Obecnie najbardziej prawdopodobne wydaje się, że Portugalczyk zimą opuści klub ze stolicy Hiszpanii i uda się na półroczne wypożyczenie. Pojawiały się różne kierunki i jednym z tych najczęściej wymienianych jest angielska Premier League. Tylko dotychczas raczej dotyczyło to mniejszych klubów.

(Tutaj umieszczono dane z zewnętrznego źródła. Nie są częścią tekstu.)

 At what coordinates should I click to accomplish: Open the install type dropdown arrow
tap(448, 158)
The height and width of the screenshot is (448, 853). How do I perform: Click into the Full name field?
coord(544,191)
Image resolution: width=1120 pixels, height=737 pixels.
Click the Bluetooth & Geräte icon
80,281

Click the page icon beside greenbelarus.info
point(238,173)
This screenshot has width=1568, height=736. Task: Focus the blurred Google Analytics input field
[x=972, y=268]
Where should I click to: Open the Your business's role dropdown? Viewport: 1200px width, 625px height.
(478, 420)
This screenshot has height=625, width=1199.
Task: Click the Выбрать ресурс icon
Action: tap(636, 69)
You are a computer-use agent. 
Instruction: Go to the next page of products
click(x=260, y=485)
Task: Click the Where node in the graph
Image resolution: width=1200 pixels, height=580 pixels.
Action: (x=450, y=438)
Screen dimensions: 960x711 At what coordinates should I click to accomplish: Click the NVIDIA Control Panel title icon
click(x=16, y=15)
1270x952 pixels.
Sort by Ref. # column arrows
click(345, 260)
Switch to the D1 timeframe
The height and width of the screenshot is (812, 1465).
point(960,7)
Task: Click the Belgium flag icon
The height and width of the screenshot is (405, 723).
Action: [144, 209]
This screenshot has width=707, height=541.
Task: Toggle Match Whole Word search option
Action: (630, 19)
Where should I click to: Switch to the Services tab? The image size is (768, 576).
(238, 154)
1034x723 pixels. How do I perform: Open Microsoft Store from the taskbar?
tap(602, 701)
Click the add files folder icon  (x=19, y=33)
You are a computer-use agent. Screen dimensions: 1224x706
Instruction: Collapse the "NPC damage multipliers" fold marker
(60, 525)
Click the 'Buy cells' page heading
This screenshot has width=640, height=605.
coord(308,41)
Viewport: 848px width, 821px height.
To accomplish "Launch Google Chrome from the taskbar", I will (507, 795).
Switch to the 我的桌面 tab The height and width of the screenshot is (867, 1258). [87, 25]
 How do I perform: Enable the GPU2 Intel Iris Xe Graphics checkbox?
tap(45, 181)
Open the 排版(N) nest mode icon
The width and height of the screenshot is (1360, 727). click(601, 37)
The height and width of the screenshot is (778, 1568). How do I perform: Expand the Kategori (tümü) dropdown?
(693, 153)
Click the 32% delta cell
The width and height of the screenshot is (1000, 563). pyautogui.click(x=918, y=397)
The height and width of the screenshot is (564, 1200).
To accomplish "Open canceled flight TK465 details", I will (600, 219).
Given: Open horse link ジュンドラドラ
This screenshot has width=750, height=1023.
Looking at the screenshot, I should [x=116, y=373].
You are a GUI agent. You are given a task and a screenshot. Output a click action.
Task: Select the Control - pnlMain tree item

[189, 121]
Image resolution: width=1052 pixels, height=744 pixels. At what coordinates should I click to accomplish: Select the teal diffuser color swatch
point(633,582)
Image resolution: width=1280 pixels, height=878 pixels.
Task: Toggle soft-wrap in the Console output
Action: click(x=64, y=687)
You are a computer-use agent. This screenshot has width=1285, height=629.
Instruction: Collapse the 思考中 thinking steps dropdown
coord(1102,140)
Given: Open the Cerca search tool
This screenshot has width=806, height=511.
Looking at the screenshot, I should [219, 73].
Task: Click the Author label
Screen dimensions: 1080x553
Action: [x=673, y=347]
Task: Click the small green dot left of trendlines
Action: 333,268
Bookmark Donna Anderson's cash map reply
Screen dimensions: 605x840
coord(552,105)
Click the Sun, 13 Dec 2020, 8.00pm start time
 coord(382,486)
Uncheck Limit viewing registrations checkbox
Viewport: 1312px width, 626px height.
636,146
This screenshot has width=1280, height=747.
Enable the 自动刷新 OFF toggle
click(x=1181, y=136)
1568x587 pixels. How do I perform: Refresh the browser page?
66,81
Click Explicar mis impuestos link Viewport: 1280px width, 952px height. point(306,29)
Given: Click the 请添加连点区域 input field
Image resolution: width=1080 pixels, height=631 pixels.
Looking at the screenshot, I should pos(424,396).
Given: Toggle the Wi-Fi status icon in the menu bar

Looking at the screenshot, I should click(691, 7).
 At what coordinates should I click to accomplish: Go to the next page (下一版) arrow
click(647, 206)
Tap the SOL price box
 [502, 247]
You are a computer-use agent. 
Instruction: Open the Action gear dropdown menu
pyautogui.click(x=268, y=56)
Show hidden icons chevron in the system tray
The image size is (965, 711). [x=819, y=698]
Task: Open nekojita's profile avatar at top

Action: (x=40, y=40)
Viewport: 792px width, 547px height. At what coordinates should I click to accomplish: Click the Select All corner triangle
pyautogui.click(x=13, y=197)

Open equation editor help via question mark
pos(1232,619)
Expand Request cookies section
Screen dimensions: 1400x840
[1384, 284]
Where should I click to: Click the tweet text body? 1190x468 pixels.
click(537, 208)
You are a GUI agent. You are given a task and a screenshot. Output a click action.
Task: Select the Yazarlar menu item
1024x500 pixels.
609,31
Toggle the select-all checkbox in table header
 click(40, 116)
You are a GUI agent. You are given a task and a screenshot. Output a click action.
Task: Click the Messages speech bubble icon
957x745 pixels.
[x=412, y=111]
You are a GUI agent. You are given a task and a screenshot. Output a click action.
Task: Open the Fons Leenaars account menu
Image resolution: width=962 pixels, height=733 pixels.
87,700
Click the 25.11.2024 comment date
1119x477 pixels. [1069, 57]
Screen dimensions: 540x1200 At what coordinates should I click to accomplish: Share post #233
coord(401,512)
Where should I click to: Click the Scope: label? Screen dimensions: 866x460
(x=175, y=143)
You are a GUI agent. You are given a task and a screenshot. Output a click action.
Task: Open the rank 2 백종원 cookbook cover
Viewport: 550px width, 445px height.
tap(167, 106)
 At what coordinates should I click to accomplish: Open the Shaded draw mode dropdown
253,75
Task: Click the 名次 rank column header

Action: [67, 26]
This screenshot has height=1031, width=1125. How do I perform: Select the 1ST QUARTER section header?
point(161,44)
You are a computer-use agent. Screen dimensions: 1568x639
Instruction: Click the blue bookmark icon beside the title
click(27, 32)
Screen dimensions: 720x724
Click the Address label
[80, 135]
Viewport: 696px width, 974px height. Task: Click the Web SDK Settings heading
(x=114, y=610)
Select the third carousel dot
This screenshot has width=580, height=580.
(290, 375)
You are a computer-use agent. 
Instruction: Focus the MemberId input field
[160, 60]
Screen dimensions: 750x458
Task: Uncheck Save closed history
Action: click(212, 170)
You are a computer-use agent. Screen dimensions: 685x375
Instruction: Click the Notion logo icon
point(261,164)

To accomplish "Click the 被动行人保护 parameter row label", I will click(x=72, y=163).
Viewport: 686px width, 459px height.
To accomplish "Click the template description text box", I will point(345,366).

Gdy świat obiegła informacja o potencjalnych przenosinach Joao Feliksa do Aston Villi, wiele osób oniemiało z zaskoczenia. Jak to możliwe, że zawodnik jednej z najlepszych hiszpańskich drużyn nagle miałby trafić do średniaka z Wysp Brytyjskich? Ale dobrze wiemy, że dla Anglików finanse nie stanowią problemu.
Teraz jednak pojawiły się informacje, które już zdecydowanie mniej zaskakują. Według portalu Relevo w ostatnim czasie Manchester United zaczął coraz mocniej naciskać na Atletico Madryt w sprawie wypożyczenia 23-latka.
Jednak obecnie są spore rozbieżności w kwestii kwoty za takie rozwiązanie. Anglicy zaoferowali cztery miliony euro i pokrycie pełnej pensji zawodnika, a Los Colchoneros oczekują pieniędzy w okolicach 12-13 mln. Ale Jorge zapewne w najbliższym czasie będzie pracował nad dojściem do kompromisu.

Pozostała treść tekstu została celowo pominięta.